A Mulher Sem Mácula

[Conclusão de "O Detetive Transcendental"]

Quando o mundo clareou ao meu redor, vi que estava... bem, em algum lugar que não era Jérsei. O meu Pontiac bege e o Buick verde de J. jaziam parados no meio de uma vasta campina, pontilhada de flores amarelas aqui e ali. O céu sobre nós era de um azul descorado de outono, com nuvens esgarçadas nas alturas. Ao longe, montanhas azuladas pela distância, algumas coroadas de neve. J. saiu do seu carro, aparentemente furioso, e encaminhou-se diretamente para mim.

- Quem é você, e o que pensa que está fazendo? - Esbravejou, batendo no vidro do meu lado.

Ergui as mãos do volante e abaixei o vidro, tentando aparentar calma.

- Eu posso explicar - justifiquei.

- É bom ser convincente, ou vou deixá-lo aqui - ameaçou ele.

Tive certeza de que não se tratava de um blefe. Subi o vidro e abri a porta do carro.

Do lado de fora, soprava um vento frio e a relva sob meus sapatos era macia. J., que devia ser um pouco mais alto do que eu, cabelos cor de palha, encarou-me com os maxilares contraídos.

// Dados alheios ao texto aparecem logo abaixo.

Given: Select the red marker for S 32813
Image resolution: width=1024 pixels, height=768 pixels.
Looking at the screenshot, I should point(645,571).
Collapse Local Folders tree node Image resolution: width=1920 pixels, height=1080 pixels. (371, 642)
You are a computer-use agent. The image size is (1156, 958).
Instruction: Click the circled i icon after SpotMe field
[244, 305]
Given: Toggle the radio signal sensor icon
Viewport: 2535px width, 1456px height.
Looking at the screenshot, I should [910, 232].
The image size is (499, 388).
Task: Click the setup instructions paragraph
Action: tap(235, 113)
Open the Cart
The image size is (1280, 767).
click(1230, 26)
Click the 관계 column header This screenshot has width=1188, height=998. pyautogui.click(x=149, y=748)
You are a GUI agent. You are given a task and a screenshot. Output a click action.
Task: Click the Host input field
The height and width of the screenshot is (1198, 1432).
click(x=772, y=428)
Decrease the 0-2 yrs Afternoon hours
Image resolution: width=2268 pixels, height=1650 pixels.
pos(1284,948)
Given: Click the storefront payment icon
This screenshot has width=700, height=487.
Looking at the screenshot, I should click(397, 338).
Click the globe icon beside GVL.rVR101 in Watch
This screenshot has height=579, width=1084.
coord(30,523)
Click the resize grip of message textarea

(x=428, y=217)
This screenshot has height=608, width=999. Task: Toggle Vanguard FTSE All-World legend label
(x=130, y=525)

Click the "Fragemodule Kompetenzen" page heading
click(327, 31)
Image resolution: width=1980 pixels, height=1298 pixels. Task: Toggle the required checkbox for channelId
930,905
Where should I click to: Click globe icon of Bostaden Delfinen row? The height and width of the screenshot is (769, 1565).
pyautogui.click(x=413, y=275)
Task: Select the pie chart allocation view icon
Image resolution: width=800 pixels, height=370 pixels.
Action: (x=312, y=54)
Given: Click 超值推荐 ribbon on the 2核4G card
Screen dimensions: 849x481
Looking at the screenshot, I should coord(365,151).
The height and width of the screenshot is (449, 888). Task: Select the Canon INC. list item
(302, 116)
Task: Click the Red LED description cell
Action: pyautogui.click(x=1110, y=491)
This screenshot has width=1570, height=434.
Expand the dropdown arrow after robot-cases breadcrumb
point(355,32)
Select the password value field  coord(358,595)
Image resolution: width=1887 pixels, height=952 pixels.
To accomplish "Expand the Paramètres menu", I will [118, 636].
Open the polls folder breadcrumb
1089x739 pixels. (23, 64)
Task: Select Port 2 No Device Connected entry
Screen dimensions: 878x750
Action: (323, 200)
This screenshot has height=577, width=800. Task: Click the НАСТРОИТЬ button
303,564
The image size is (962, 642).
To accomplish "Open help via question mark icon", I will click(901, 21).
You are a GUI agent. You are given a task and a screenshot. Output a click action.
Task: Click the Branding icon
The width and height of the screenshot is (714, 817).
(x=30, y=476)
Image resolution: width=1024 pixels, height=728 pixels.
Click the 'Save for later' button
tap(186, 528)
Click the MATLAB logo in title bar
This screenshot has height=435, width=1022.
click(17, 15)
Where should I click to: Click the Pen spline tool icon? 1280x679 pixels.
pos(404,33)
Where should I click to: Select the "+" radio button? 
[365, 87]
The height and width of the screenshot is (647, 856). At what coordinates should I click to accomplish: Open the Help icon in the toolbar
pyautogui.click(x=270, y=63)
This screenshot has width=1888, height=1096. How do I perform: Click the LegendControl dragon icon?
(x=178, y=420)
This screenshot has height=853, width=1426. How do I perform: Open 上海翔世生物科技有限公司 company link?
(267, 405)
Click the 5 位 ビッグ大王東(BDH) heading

- Eu sou um investigador privado - identifiquei-me, mostrando minha credencial. - Fui contratado pela sua noiva para saber o que realmente faz nas suas horas vagas...

- Aquela imbecil! - Resmungou. - Se eu não precisasse dela...

- Como assim? - Indaguei.

- Fui encarregado de preparar o sacrifício de uma virgem para abrir definitivamente o Portal entre os Mundos, e H. é a pessoa escolhida - declarou, aparentemente mais calmo.

- A parte do sacrifício da virgem eu até entendo, - avaliei - mas como pretende fazer isso casando-se com H.?

- A lua de mel seria realizada aqui - retrucou, fazendo um gesto para abranger a paisagem em volta. - E, claro, ela seria sacrificada antes da consumação do casamento.

- Mas porque a complicação adicional de casar-se com H.? Não poderia simplesmente trazê-la aqui usando suas artes mágicas e sacrificá-la?

- Você não entende - redarguiu, mãos nas costas. - Há uma série de normas que devem ser seguidas. Pelas suas leis, através do casamento, eu me torno senhor de H., e daí, legalmente, posso fazer com ela o que quiser.

- Não é BEM assim - ponderei. - E sacrifício de virgens já saiu de moda há alguns séculos...

- Como eu disse, você não entende - disse J., cruzando os braços.

- De uma coisa eu entendo - argui, encostando-me no Pontiac. - E bastou olhar para H. para saber...

- Do quê? - Ele franziu a testa.

- Que ela não é mais virgem.

* * *

A porta do meu escritório abriu-se e por ela entrou a bela Srta. H., num vestido branco de cintura marcada.

- Tenho o relatório sobre o seu noivo pronto - informei, assim que ela tomou assento.

Ela não fez questão de apanhar o relatório datilografado.

- Não importa mais. Decidimos terminar o noivado.

E abrindo a bolsa que estava sobre o colo:

- Quanto lhe devo?

Recostei-me em minha cadeira de rodízios.

- Nada - respondi.

- Nada? - Inquiriu ela, sobrancelhas arqueadas.

- Estou precisando de uma secretária. Interessada? - Indaguei.

H. puxou um cigarro da bolsa e estendeu-o em minha direção.

- Quanto você paga?

Inclinei-me para a frente e acendi o cigarro.